• [Records for the exercise]:
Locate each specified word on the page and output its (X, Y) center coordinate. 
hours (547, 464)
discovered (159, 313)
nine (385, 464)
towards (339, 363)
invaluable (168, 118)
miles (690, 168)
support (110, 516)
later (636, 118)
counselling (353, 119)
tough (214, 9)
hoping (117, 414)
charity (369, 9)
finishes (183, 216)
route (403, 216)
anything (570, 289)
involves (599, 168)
...
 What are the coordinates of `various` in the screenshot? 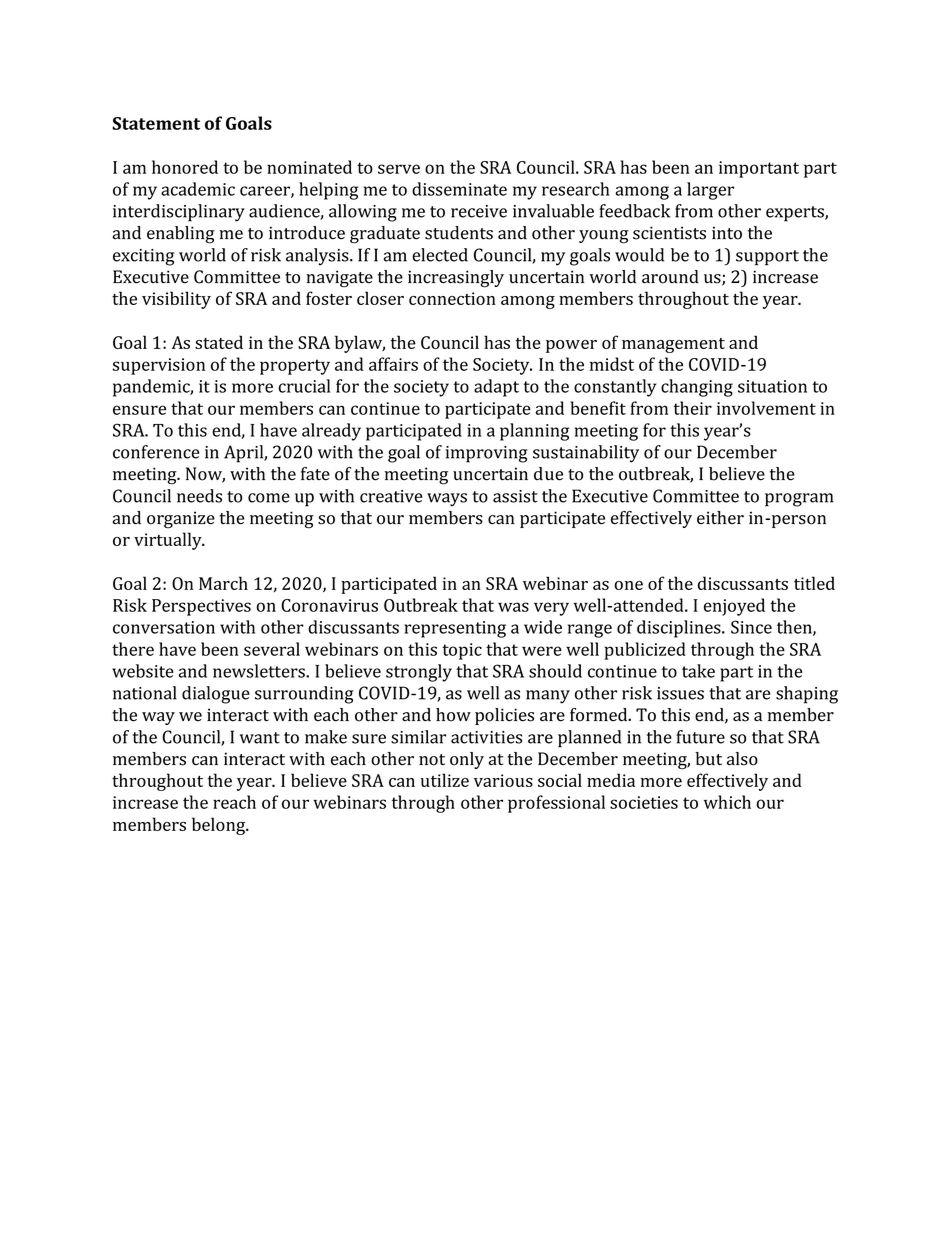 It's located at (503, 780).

• [To be done]:
Reproduce only the listing lines between the line holding "hoping (117, 414)" and the line holding "involves (599, 168)", inclusive, switching "route" to "path" and keeping everything else the same.

• [Task result]:
hoping (117, 414)
charity (369, 9)
finishes (183, 216)
path (403, 216)
anything (570, 289)
involves (599, 168)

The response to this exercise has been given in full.